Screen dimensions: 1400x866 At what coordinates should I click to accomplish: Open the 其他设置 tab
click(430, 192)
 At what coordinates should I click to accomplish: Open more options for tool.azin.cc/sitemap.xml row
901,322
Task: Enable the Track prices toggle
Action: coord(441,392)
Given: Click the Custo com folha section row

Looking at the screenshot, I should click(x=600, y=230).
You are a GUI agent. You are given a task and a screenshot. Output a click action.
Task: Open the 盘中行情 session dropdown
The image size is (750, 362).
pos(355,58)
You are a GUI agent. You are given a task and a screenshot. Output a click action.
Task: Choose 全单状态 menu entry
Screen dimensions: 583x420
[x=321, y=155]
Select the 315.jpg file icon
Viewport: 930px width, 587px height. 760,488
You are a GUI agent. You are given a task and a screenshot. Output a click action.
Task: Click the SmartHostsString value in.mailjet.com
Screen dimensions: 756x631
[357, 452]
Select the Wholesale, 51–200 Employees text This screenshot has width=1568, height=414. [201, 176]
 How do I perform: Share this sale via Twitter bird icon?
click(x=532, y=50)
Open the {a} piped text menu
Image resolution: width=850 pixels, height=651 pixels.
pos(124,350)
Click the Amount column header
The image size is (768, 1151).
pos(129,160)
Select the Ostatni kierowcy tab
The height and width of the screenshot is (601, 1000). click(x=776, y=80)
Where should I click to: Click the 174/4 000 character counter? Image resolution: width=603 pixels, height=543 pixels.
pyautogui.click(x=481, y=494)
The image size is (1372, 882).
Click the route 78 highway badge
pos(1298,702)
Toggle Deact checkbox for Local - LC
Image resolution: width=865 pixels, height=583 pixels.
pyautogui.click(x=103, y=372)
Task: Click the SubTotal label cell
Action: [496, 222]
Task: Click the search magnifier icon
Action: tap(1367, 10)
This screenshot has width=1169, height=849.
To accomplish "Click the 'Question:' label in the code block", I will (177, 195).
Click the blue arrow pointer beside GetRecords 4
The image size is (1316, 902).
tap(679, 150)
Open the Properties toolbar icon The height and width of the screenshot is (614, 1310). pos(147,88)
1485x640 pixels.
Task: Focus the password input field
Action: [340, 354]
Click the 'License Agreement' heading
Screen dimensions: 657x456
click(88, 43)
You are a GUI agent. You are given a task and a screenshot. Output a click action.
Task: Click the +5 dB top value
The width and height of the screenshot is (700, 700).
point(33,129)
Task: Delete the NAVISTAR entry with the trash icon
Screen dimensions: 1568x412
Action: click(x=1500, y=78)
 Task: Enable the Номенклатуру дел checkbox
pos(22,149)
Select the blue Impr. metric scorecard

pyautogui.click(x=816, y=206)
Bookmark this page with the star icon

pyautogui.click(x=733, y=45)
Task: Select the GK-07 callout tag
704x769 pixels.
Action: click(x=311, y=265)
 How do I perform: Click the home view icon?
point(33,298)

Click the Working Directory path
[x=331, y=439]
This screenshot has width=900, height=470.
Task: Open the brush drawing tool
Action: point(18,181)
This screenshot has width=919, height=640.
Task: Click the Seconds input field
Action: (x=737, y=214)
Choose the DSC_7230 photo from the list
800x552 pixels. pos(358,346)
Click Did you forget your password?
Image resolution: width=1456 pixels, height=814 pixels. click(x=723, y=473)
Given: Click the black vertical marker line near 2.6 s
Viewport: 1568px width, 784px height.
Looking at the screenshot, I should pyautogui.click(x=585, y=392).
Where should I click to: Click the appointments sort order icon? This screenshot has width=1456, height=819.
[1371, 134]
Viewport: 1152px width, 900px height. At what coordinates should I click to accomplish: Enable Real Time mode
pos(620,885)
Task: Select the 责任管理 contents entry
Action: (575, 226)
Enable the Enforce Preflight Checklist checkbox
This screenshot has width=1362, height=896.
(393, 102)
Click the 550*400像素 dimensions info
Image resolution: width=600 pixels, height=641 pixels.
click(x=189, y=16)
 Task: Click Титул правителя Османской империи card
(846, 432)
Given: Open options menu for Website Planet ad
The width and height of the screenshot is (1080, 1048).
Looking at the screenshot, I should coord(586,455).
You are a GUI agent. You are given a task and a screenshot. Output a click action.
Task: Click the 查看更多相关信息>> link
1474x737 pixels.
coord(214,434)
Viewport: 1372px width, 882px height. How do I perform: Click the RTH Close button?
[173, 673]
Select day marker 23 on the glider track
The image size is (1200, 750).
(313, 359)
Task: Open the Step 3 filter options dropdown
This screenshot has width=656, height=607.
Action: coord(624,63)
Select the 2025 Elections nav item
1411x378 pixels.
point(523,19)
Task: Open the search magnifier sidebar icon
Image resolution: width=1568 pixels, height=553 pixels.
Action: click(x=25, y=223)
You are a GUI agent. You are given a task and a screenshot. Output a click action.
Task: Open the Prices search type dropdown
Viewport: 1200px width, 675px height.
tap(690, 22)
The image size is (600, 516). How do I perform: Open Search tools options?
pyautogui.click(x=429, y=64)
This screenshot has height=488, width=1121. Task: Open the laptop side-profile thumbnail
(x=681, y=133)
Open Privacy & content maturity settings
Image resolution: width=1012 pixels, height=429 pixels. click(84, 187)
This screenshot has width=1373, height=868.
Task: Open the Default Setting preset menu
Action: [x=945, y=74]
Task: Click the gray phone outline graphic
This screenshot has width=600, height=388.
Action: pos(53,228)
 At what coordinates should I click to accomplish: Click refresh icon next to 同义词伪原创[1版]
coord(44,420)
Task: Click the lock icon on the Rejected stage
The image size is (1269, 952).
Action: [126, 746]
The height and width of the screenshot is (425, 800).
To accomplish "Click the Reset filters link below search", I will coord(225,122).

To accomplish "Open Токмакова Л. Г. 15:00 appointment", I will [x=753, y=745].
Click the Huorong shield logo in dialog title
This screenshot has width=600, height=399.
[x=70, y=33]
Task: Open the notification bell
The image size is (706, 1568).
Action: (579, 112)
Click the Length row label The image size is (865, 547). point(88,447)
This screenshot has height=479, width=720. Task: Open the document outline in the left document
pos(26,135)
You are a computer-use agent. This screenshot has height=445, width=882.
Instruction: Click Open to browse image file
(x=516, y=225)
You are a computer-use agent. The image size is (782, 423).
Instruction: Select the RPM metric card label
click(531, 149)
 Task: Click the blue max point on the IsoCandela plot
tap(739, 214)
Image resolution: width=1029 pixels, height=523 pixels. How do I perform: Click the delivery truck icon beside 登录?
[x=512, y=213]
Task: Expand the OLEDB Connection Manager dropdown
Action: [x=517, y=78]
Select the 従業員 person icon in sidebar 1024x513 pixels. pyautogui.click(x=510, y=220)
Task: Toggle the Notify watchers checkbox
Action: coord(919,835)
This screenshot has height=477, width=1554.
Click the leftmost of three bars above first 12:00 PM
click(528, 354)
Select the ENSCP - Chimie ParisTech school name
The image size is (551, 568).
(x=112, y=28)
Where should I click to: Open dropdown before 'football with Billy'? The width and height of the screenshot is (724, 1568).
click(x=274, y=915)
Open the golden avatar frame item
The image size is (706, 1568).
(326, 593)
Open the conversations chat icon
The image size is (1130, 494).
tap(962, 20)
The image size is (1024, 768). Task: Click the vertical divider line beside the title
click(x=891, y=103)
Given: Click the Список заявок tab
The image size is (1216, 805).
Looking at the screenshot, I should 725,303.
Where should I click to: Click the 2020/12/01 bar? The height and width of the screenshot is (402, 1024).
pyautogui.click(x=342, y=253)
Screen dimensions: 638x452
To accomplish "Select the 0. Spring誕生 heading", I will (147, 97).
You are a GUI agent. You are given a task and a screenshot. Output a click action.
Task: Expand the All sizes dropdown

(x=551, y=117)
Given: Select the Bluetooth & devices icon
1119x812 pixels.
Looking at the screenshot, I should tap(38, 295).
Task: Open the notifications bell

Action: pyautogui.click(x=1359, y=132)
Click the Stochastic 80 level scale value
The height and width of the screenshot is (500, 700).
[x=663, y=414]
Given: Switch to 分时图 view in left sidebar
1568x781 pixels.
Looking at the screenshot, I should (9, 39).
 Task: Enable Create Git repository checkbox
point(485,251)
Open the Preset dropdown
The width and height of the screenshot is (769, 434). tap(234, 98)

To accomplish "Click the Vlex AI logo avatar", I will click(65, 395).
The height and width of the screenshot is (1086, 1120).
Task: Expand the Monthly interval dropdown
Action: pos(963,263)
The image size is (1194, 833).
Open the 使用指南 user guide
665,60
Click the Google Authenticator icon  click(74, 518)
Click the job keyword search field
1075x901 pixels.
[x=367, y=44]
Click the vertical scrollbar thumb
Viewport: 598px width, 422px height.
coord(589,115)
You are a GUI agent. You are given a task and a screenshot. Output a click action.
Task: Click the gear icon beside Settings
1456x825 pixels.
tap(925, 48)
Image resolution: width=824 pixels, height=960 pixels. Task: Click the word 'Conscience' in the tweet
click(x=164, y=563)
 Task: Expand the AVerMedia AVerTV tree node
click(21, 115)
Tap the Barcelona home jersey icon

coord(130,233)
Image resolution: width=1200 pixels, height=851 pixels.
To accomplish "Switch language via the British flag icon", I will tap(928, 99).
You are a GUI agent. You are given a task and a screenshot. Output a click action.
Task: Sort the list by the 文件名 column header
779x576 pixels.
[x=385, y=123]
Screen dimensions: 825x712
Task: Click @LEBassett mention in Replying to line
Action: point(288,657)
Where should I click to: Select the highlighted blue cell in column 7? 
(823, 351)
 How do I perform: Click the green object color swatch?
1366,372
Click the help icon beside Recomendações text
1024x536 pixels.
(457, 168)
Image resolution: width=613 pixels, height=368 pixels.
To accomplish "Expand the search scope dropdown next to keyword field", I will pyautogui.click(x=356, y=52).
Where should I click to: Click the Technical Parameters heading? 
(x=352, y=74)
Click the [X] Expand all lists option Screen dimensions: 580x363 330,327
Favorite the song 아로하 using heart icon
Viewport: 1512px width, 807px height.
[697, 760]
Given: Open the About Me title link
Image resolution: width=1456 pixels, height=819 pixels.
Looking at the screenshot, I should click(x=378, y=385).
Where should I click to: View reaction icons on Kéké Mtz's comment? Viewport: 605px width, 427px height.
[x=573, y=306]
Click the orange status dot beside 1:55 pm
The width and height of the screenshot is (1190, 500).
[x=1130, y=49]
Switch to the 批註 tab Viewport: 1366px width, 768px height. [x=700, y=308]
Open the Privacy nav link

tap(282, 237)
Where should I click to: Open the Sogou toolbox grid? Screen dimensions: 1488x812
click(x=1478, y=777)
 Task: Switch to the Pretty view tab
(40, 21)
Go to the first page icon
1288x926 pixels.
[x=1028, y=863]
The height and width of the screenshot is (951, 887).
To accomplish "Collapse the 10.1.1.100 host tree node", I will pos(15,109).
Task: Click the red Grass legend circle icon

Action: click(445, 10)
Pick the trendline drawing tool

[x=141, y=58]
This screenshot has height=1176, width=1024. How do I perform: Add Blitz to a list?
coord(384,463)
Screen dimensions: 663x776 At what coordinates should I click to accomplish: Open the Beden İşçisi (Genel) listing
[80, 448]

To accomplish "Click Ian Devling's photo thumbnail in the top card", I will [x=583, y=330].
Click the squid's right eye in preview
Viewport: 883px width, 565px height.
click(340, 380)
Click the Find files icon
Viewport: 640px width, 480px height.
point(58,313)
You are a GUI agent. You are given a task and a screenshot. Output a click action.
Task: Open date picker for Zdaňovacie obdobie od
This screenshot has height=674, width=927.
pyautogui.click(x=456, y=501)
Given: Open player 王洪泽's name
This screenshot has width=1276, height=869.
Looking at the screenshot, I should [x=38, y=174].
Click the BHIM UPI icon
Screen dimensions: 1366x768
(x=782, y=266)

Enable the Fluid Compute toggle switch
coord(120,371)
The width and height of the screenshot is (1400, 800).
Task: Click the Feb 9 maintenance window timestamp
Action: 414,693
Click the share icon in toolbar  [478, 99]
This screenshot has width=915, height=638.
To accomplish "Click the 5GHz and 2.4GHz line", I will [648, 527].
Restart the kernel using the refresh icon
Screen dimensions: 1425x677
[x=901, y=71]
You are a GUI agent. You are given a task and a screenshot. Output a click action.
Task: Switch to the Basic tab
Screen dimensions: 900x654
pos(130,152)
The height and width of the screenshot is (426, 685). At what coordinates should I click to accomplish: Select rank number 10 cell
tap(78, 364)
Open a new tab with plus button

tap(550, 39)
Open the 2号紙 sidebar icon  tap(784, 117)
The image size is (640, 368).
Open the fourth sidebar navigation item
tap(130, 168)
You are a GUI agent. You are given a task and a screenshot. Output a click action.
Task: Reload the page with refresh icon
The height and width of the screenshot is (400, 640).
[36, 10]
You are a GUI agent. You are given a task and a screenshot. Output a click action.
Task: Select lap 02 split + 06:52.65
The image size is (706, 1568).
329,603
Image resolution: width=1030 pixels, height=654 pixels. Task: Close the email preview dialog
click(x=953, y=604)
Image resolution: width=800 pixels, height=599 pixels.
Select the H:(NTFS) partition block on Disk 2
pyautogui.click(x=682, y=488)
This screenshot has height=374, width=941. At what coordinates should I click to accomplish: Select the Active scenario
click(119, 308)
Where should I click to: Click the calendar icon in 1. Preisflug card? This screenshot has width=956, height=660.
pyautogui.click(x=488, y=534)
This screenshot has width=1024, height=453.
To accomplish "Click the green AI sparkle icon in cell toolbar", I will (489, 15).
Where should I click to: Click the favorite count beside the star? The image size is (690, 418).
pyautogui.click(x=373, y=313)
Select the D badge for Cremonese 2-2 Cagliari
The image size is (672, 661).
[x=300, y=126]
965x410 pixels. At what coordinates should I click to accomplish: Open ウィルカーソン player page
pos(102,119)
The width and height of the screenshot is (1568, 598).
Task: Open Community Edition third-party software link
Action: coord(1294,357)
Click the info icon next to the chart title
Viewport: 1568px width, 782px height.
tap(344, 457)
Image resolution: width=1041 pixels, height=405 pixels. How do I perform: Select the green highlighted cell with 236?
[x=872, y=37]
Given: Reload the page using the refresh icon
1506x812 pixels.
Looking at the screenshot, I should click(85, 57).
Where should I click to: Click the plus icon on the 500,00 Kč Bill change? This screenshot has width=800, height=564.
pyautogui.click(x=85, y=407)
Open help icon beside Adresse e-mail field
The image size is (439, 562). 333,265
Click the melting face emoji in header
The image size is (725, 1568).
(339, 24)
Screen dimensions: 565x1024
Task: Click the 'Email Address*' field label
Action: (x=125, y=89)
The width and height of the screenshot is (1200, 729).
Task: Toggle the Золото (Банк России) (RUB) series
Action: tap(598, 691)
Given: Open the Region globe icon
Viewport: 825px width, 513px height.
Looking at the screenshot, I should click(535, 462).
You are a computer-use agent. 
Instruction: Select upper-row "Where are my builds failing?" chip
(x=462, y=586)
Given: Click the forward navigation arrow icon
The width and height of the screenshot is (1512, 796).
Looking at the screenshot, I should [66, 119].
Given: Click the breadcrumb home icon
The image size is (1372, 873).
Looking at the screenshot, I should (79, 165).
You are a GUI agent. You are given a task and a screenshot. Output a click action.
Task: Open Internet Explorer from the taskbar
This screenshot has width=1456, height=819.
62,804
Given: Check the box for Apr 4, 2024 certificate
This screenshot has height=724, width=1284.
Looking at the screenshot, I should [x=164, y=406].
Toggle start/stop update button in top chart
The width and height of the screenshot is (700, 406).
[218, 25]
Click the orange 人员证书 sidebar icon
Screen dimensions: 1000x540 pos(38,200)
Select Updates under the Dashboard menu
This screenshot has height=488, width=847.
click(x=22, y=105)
● ● ● ●
TASK OBJECTIVE —
Copy the lines from the one with "Task: Open Internet Explorer from the taskbar" through the last line of the material above, exactly as they are and with no others.

TASK SOLUTION —
Task: Open Internet Explorer from the taskbar
This screenshot has width=1456, height=819.
62,804
Given: Check the box for Apr 4, 2024 certificate
This screenshot has height=724, width=1284.
Looking at the screenshot, I should [x=164, y=406].
Toggle start/stop update button in top chart
The width and height of the screenshot is (700, 406).
[218, 25]
Click the orange 人员证书 sidebar icon
Screen dimensions: 1000x540 pos(38,200)
Select Updates under the Dashboard menu
This screenshot has height=488, width=847.
click(x=22, y=105)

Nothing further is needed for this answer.